*Exercise goal:* Only the lines below from the one containing "Select App Manager in the sidebar" through the last line should be set down, exactly as written and with no pictures.

Excerpted records Start Marker

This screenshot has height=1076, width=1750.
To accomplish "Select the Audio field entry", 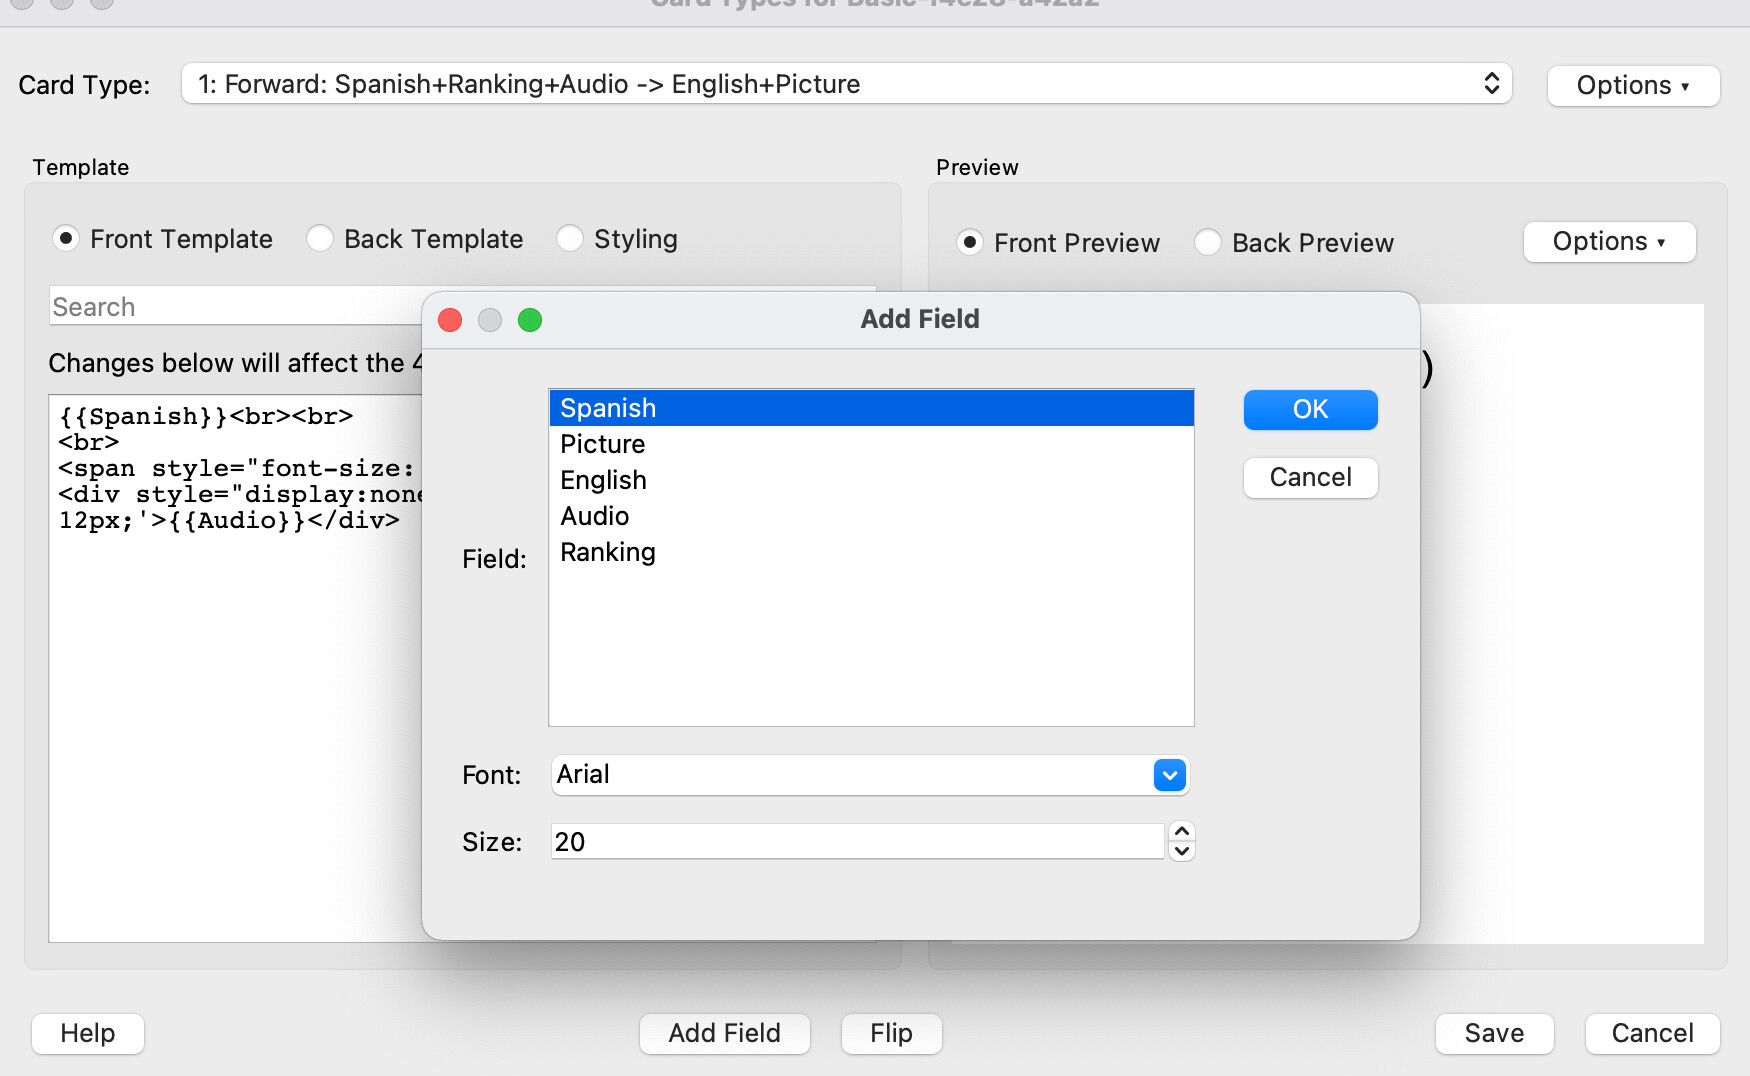I will 595,516.
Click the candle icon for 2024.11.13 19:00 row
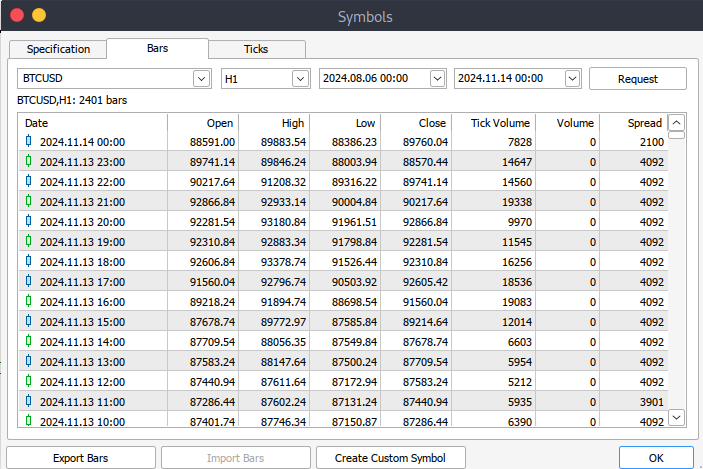The height and width of the screenshot is (469, 703). (29, 241)
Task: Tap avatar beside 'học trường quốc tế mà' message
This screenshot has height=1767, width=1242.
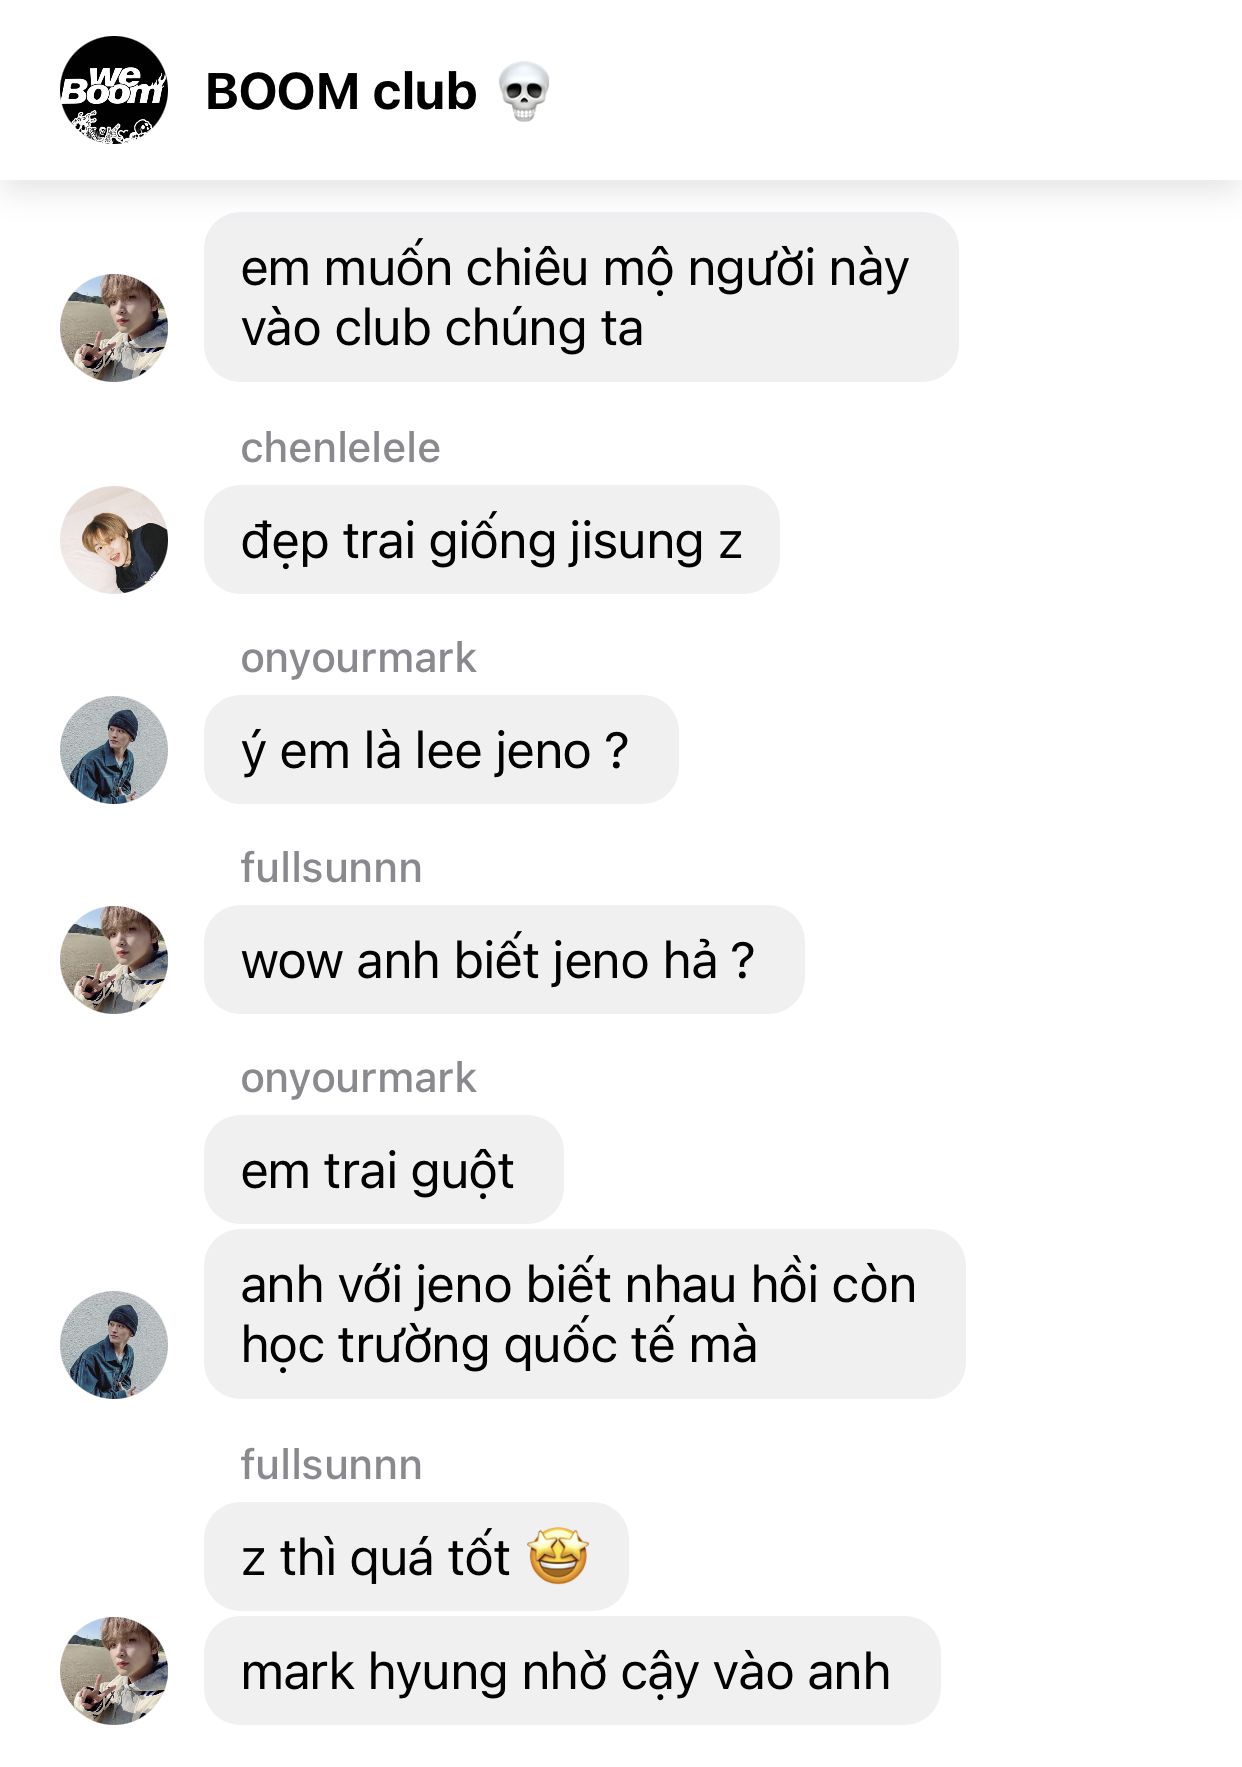Action: point(114,1345)
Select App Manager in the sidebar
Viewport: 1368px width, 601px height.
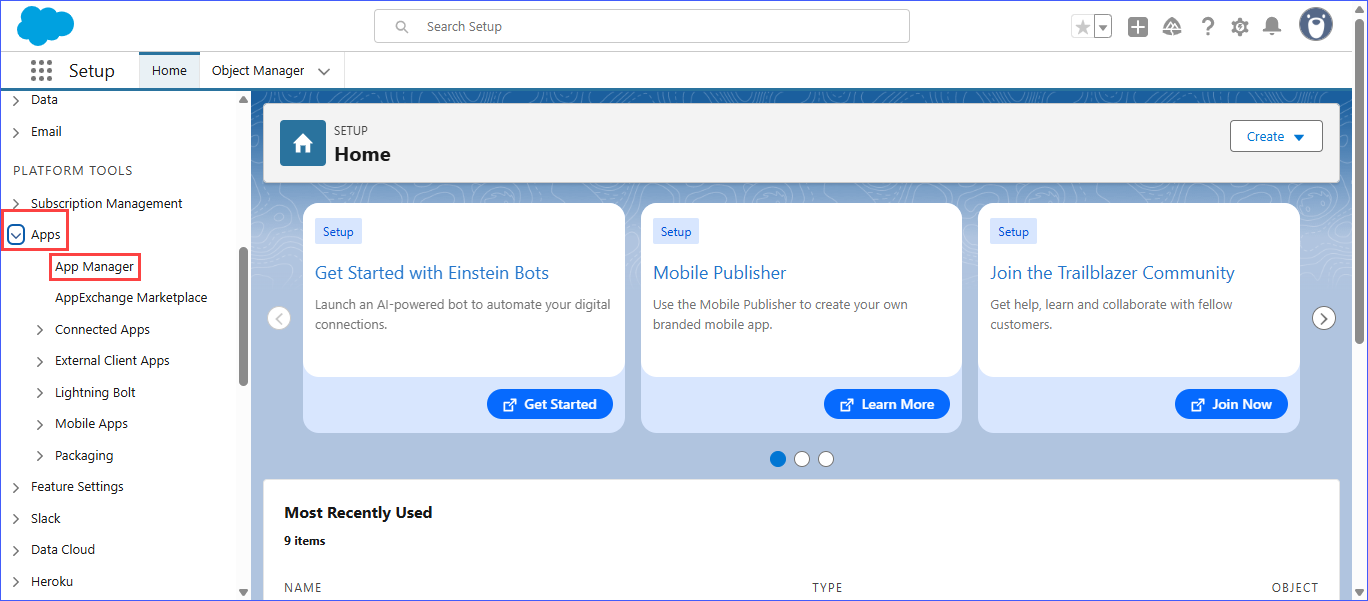point(94,267)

Excerpted records End Marker

*Output:*
Select App Manager in the sidebar
Viewport: 1368px width, 601px height.
point(94,267)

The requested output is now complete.